HELL FIRE - Reckoning
August 12, 2022, a year ago
Been delayed a couple of times, but good things come to those who wait... the fourth album by Oakland's best new hope, Hell Fire. While the hyperbolic press release throws around a lot of (dangerous) comparisons to the greatest names in metal over the last 50 years, Hell Fire is not really a thrash band (in the same sense that David Wayne era Metal Church had some elements, but transcended the tag), although there are moments. See straight ahead, shouted "Addicted To Violence". The foursome has made inroads, in the underground, via touring the Western third of the USA, pretty extensively, pre-pandemic.
Don't be misled with the acoustic guitar, Western movie feel that opens the record. The title track soon kicks into a hammering riff, albeit with an overriding sense of melody that has only been hinted at, on prior releases. Jake Nunn's voice has had the shrill, sometimes off-kilter burrs sanded down, without losing his intensity. No easy feat. Hasten to say (as some will take it the wrong way, aka "sellout"/ "commercialism": No!) but the eleven tracks possess a polish, professionalism that the initial trio lacked. That's coming from someone who had
Mania as the #2 album of 2019! Case in point "It Ends Tonight": don't think they could have come up with such a clean vocal, infectiously bouncing number, yet retain the guitar crunch, before now.
On paper, a song entitled "Medieval Cowboys" reads as hokey, but as the lyrics say, "Fuck the world, we're medieval cowboys, we can do what we want!" A double bass driven speedster dedicated to a mantra of playing hard and touring/partying nearly as much. Want some more tasty rapid fire six-string delivery?
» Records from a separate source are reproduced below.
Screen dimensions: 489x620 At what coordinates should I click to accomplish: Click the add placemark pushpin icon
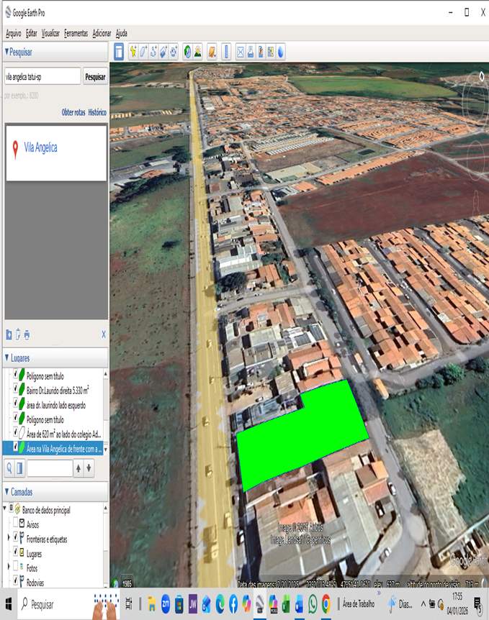(x=133, y=52)
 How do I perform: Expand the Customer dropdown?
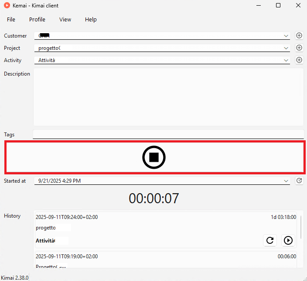(x=286, y=36)
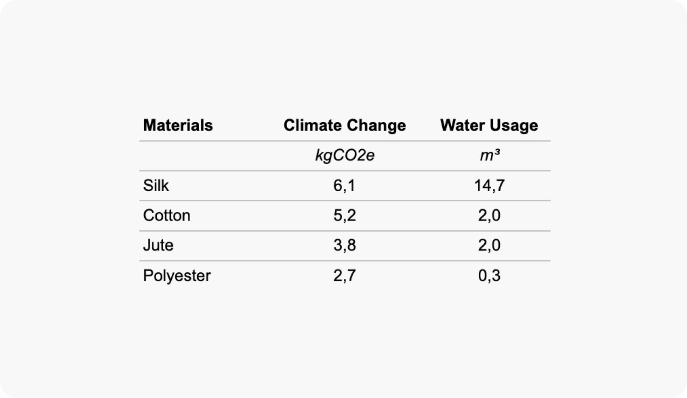Select Silk's water usage value 14,7

click(489, 186)
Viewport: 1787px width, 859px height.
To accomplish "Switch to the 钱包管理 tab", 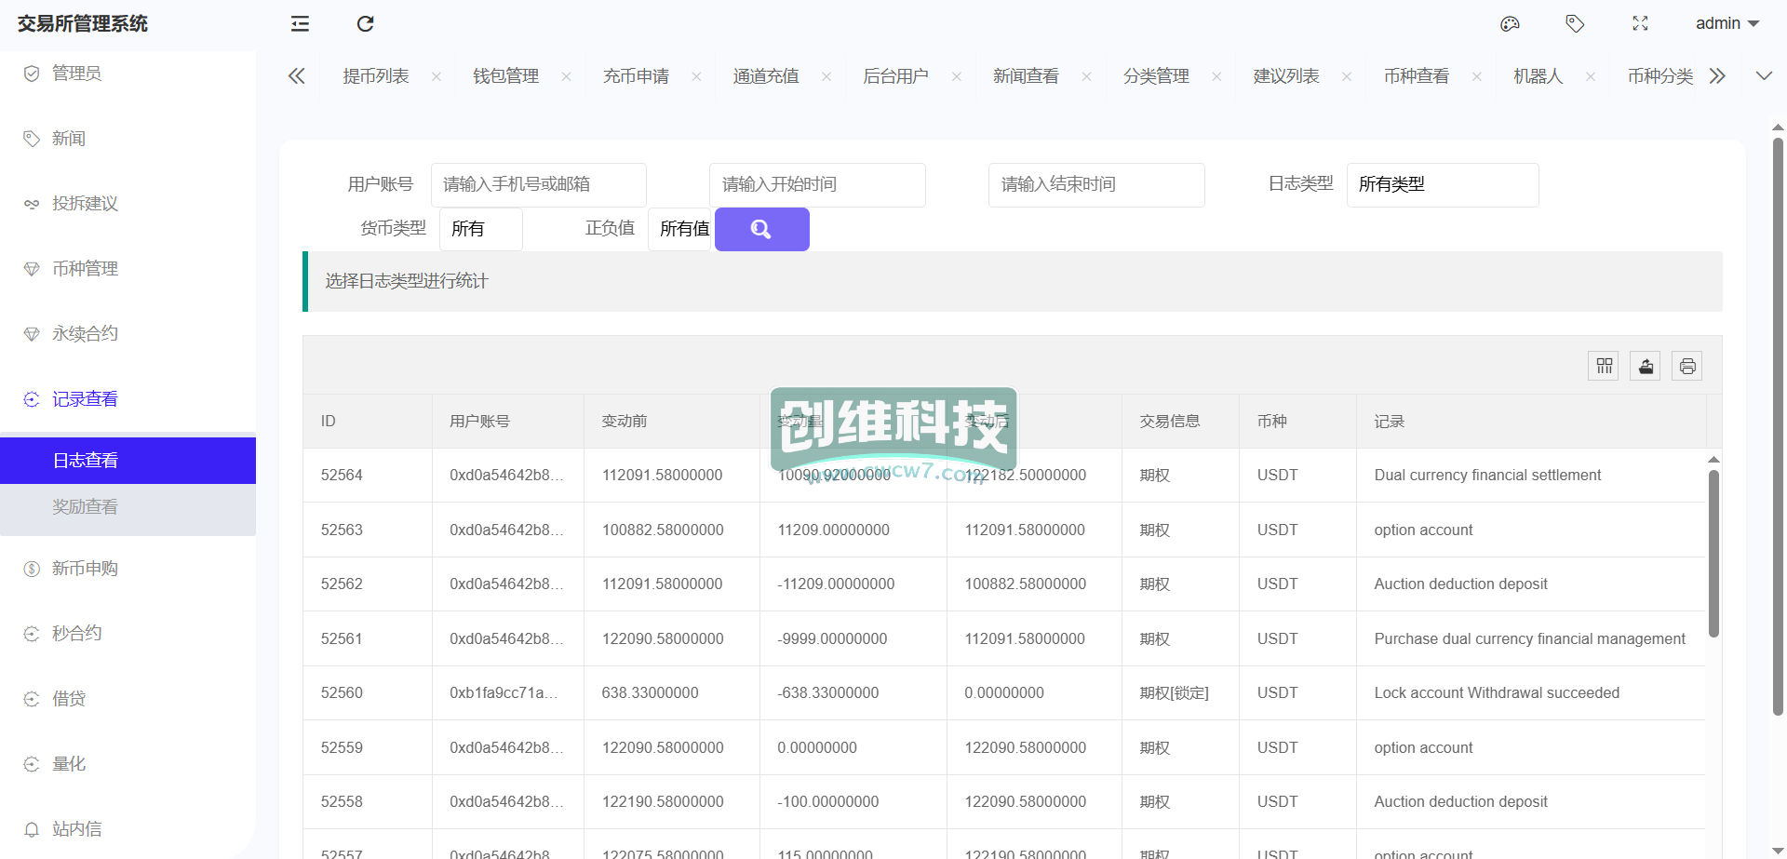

Check out "Thrill Of The Chase". Simple, repetitive chorus should go down well, live.
Favorite tune has to be "Tortuga Nights", for its 180 degree turn: beginning life as a rather catchy, easy-on-the-ears ditty, before opting for some blazing guitar histrionics. Ultimately ending as a lone acoustic guitar coda. Good stuff. "Eye For An Eye" keeps the raw edge, while "Many Worlds" follow-up (after beginning with a flourish worthy of a Rust In Peace outtake) falls into that (newly discovered) more melodic territory. Speaking of Megadeth, (for one song) the speedy, interwoven intricate guitar patterns of "Nowhere Fast" recall faster numbers by Mustaine's bunch. Nunn's accompanied by that seemingly never-to-far-away acoustic guitar, to begin "A Dying Moon": a 2:48 double-tracked vocal ballad/experiment. A mid-paced fist pumper, "The Executioner" closes the album with thumping bass and shouted gang vocals, come the titular chorus.
Finally put it all together... Should be on any Best Of 2022 list.